[Problem requirements] Could you reproduce the lines below from the one with "You are a computer-use agent." through the one with "Instruction: Click the blue 검색 search button"? Keep both ends and add nothing.

[Input for this task]
****

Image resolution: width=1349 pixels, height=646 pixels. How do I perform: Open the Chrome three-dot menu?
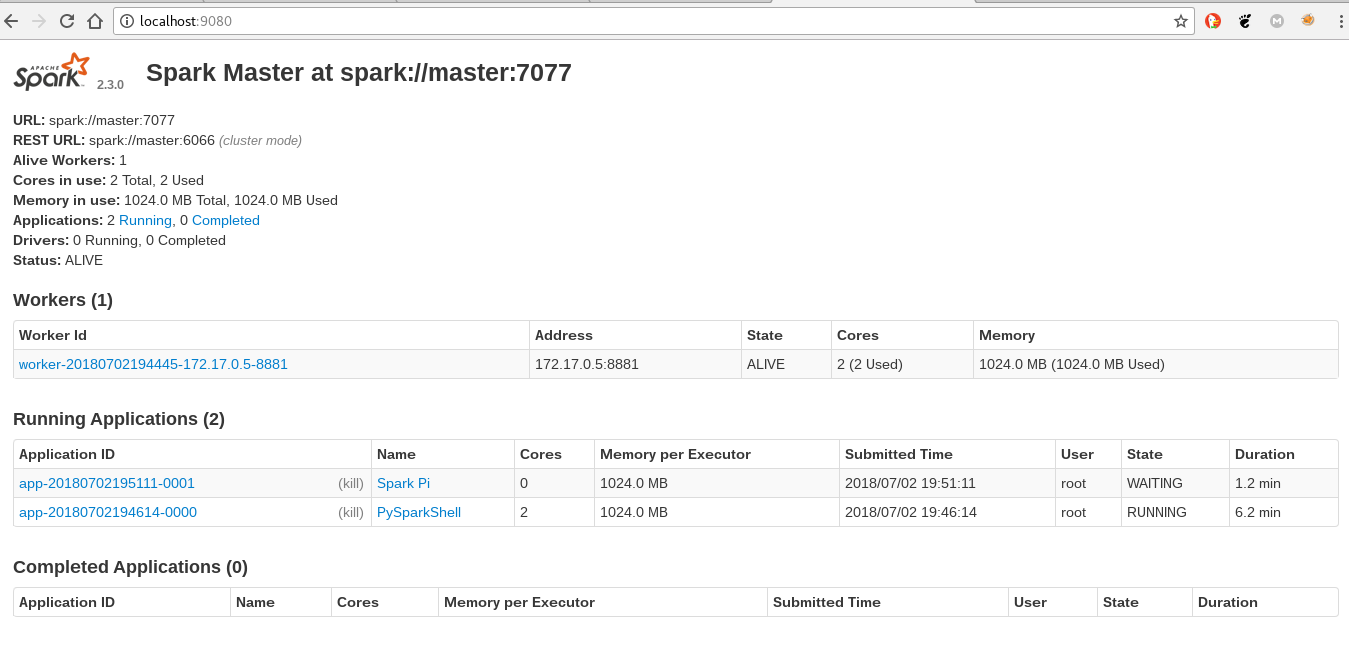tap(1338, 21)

****

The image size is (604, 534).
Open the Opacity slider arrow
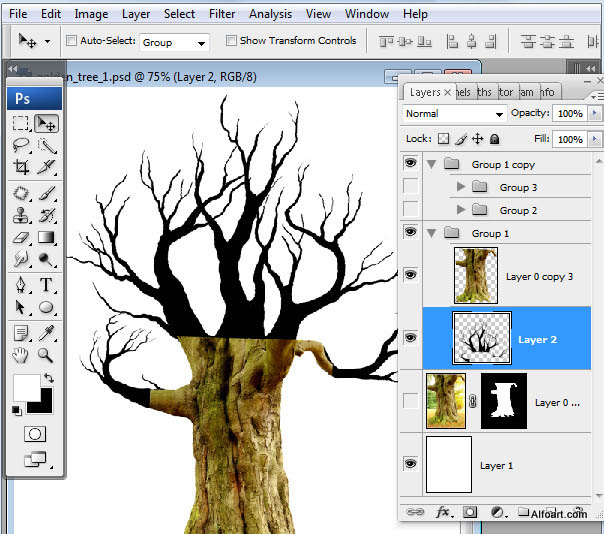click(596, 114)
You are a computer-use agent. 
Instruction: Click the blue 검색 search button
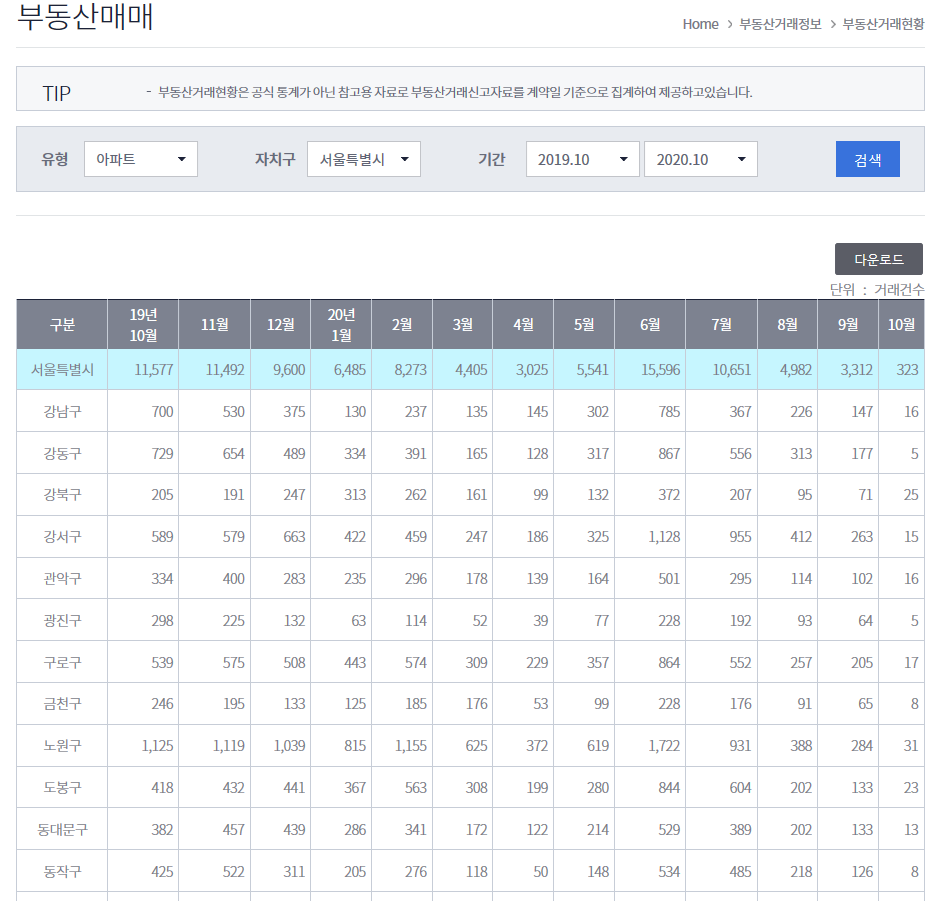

****

[Response to the exercise]
You are a computer-use agent. 
Instruction: Click the blue 검색 search button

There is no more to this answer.